━━ Data for processing ━━
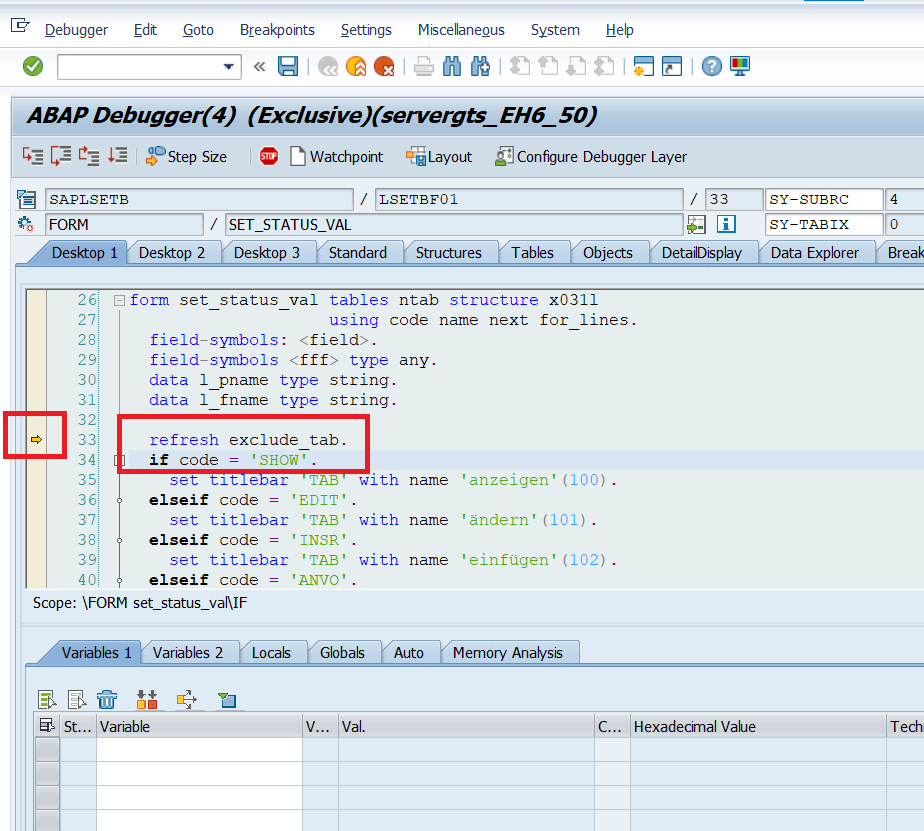924x831 pixels.
Task: Click the Help question mark icon
Action: pos(711,67)
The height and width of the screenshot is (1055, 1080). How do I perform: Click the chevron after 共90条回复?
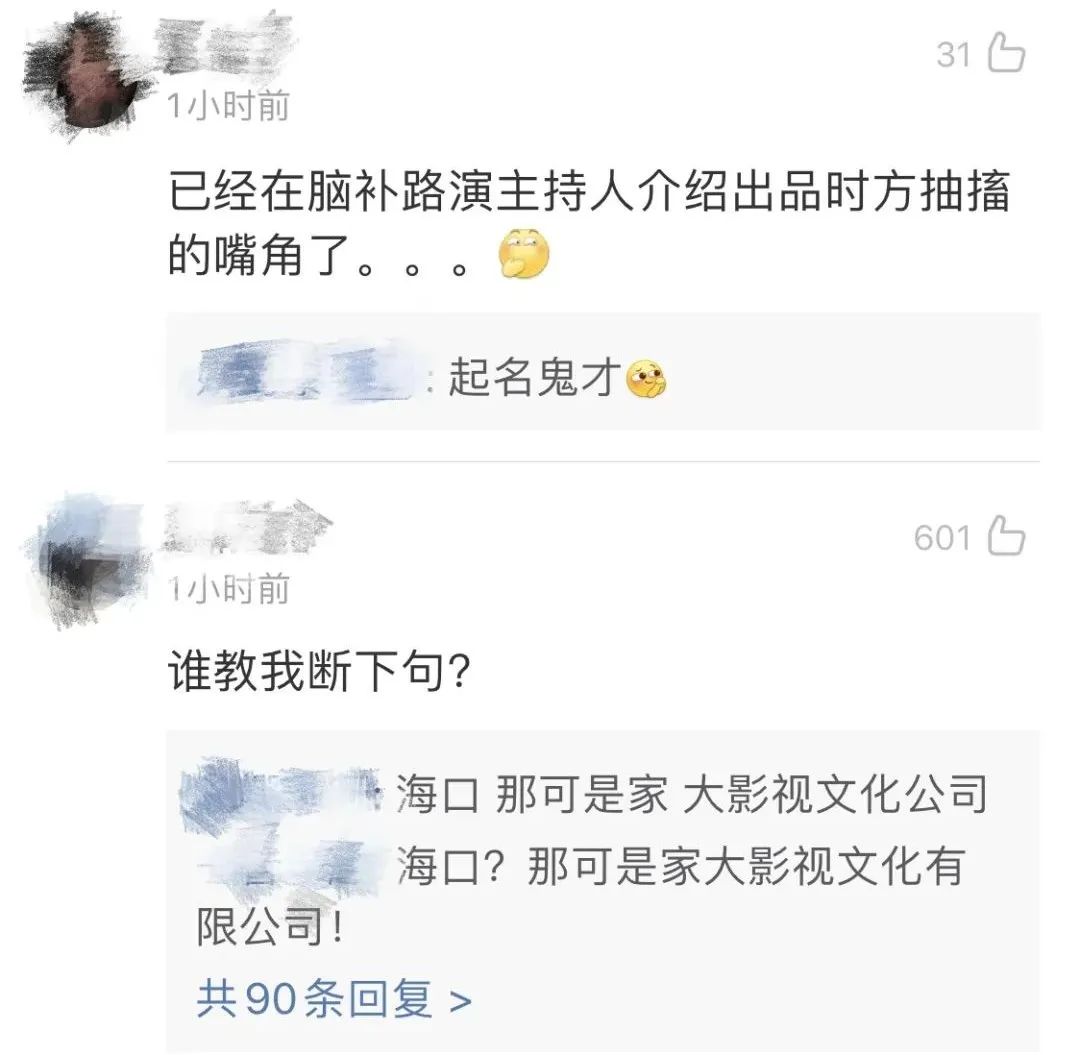460,1001
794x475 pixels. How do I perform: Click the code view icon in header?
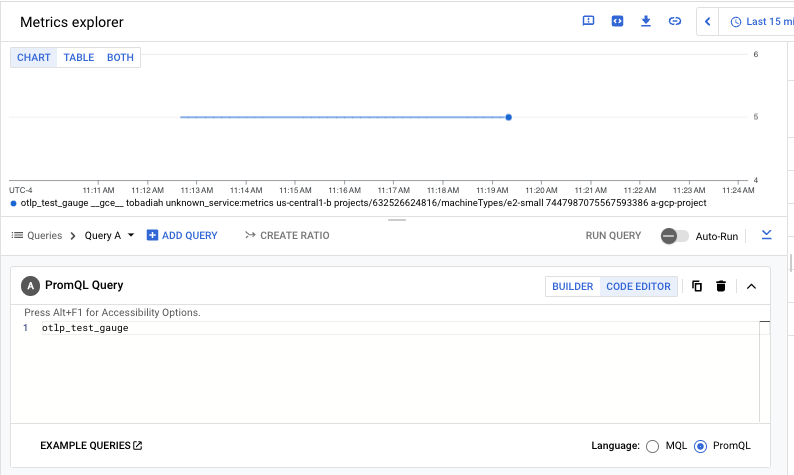617,21
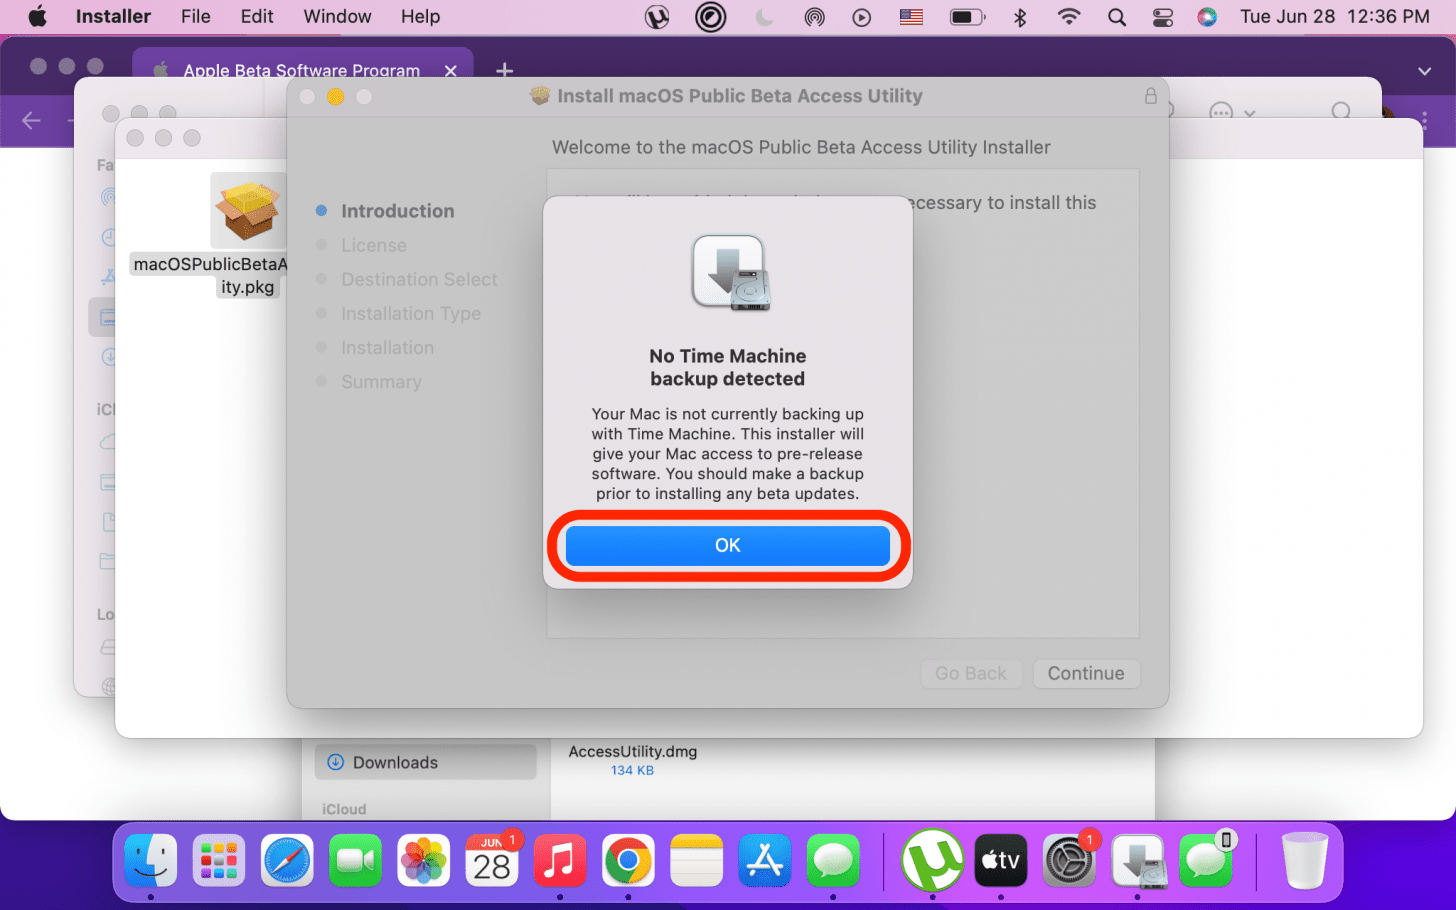Launch Google Chrome from the Dock

628,860
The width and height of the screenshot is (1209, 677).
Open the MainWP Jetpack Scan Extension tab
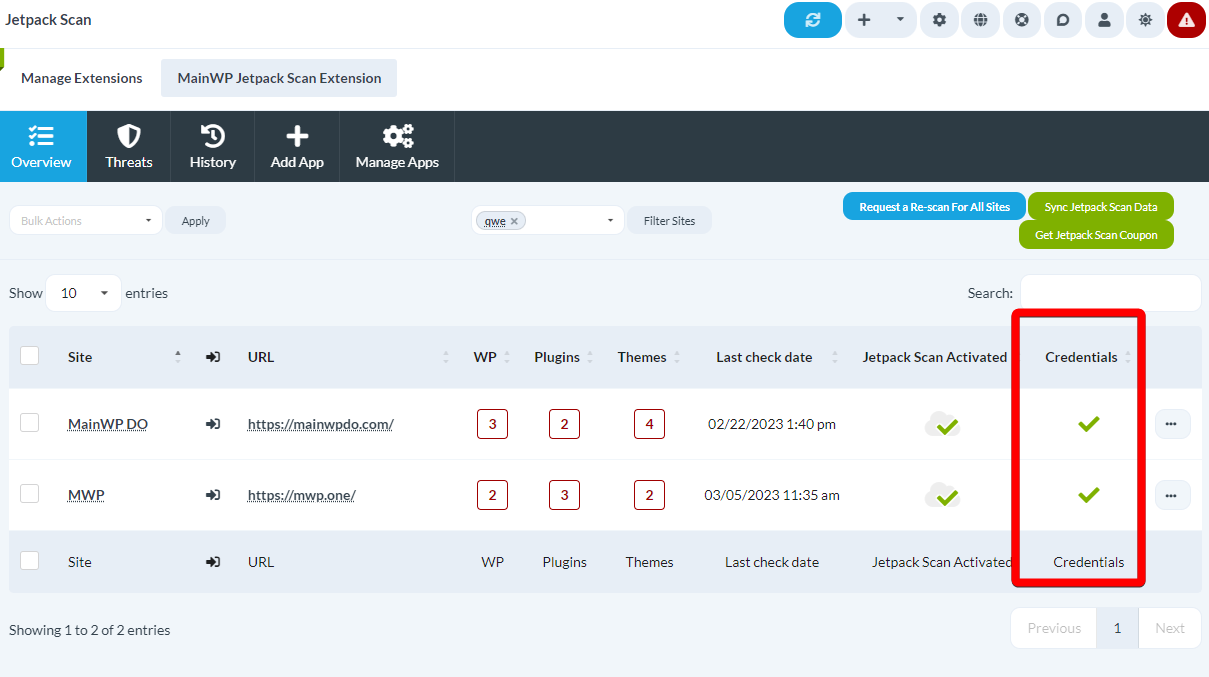[x=278, y=77]
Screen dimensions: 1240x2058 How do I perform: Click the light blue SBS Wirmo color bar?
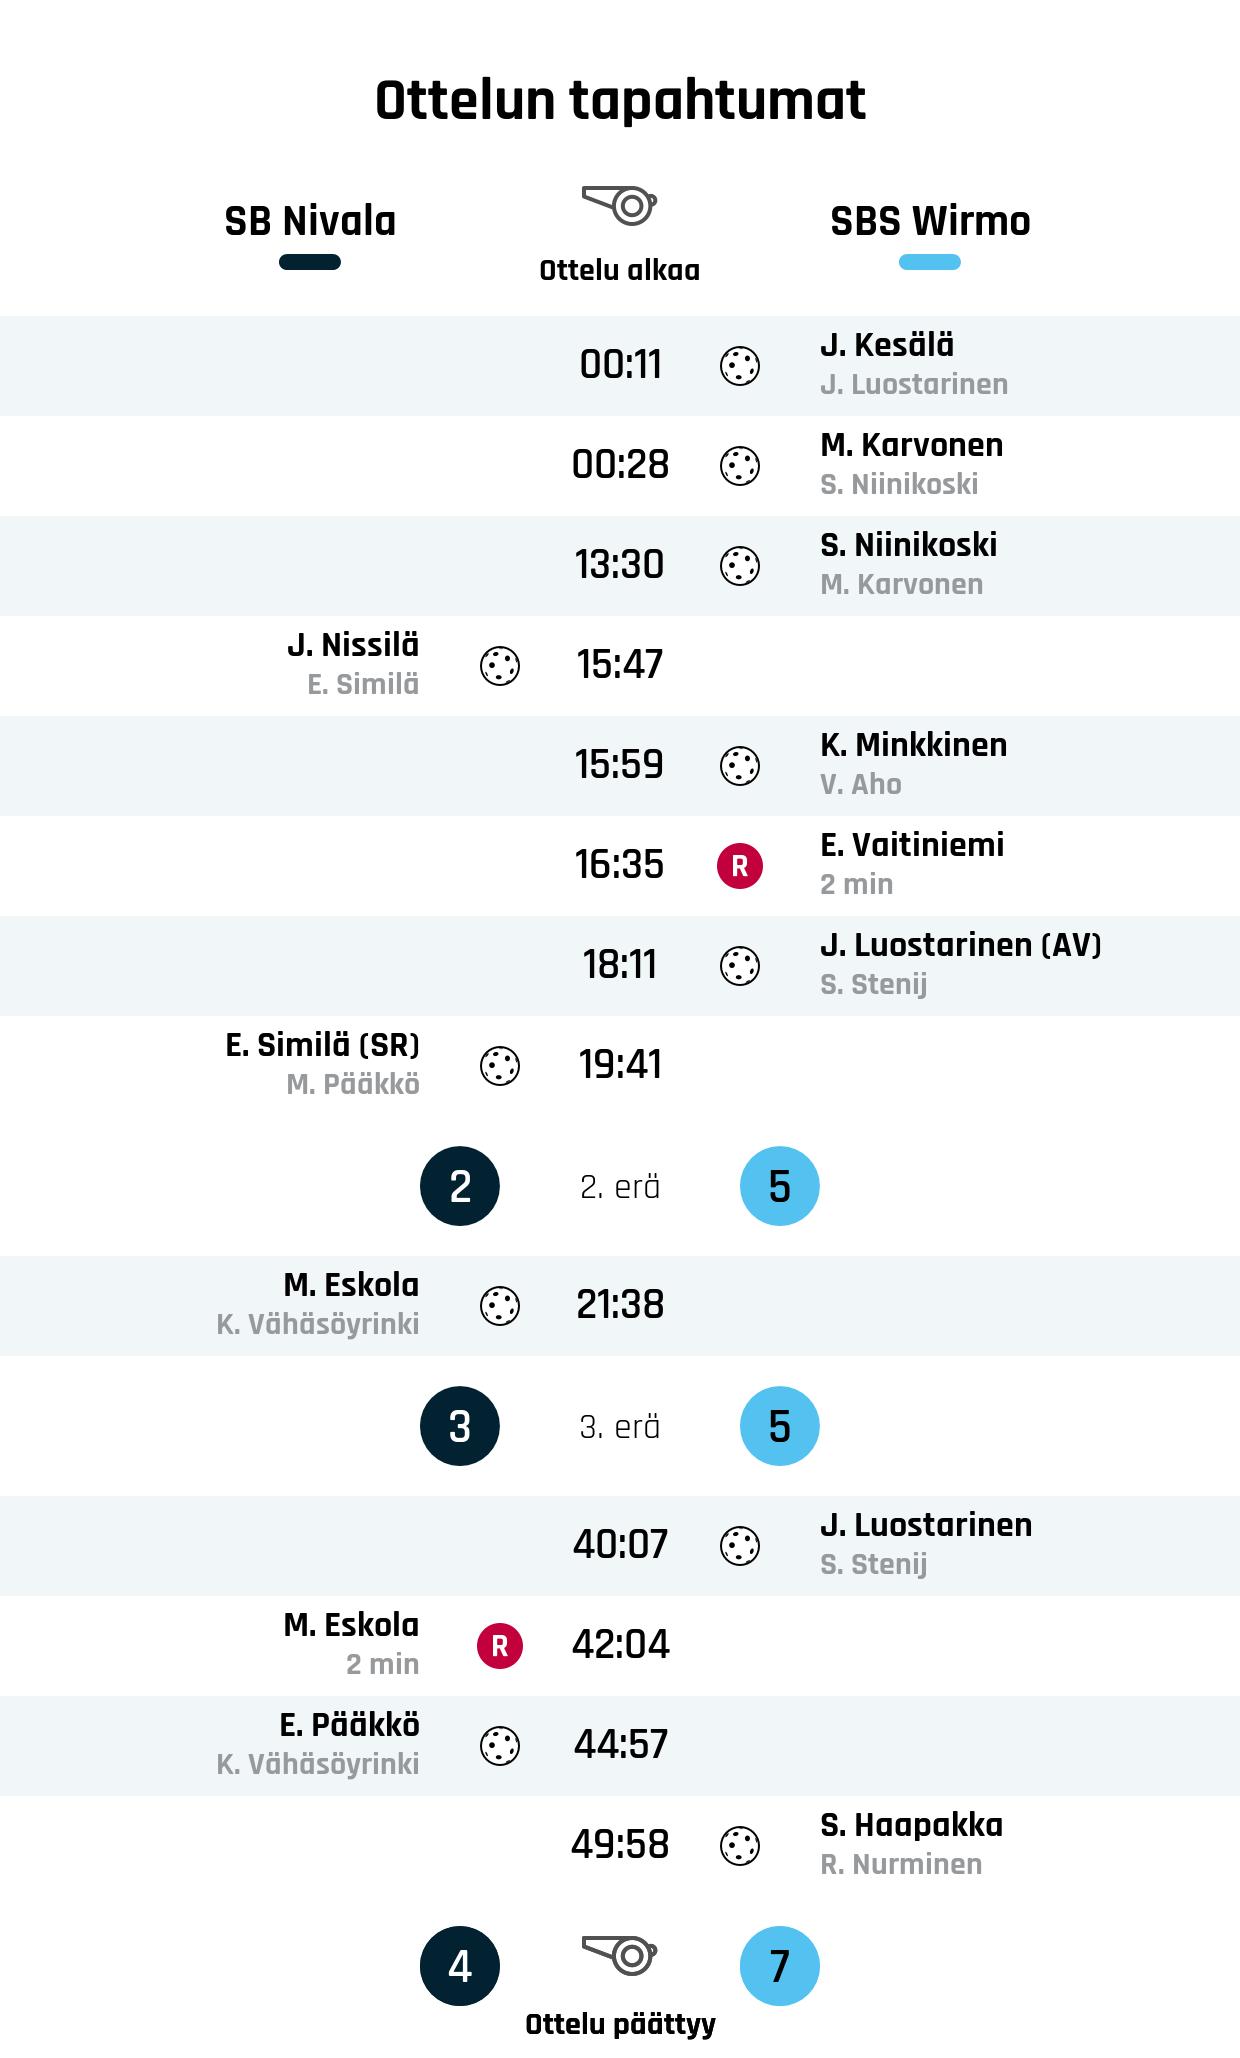coord(930,262)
━━━
> [Exercise] A word-for-word repeat is expected of the lines from the one with "794x475 pixels. How" to the end of the data, both included; pictures are not part of it.

> [Response area]
794x475 pixels. How do I perform: Click the code view icon in header?
617,21
Launch Google Chrome from the Dock

628,860
The width and height of the screenshot is (1209, 677).
Open the MainWP Jetpack Scan Extension tab
[x=278, y=77]
Screen dimensions: 1240x2058 How do I perform: Click the light blue SBS Wirmo color bar?
coord(930,262)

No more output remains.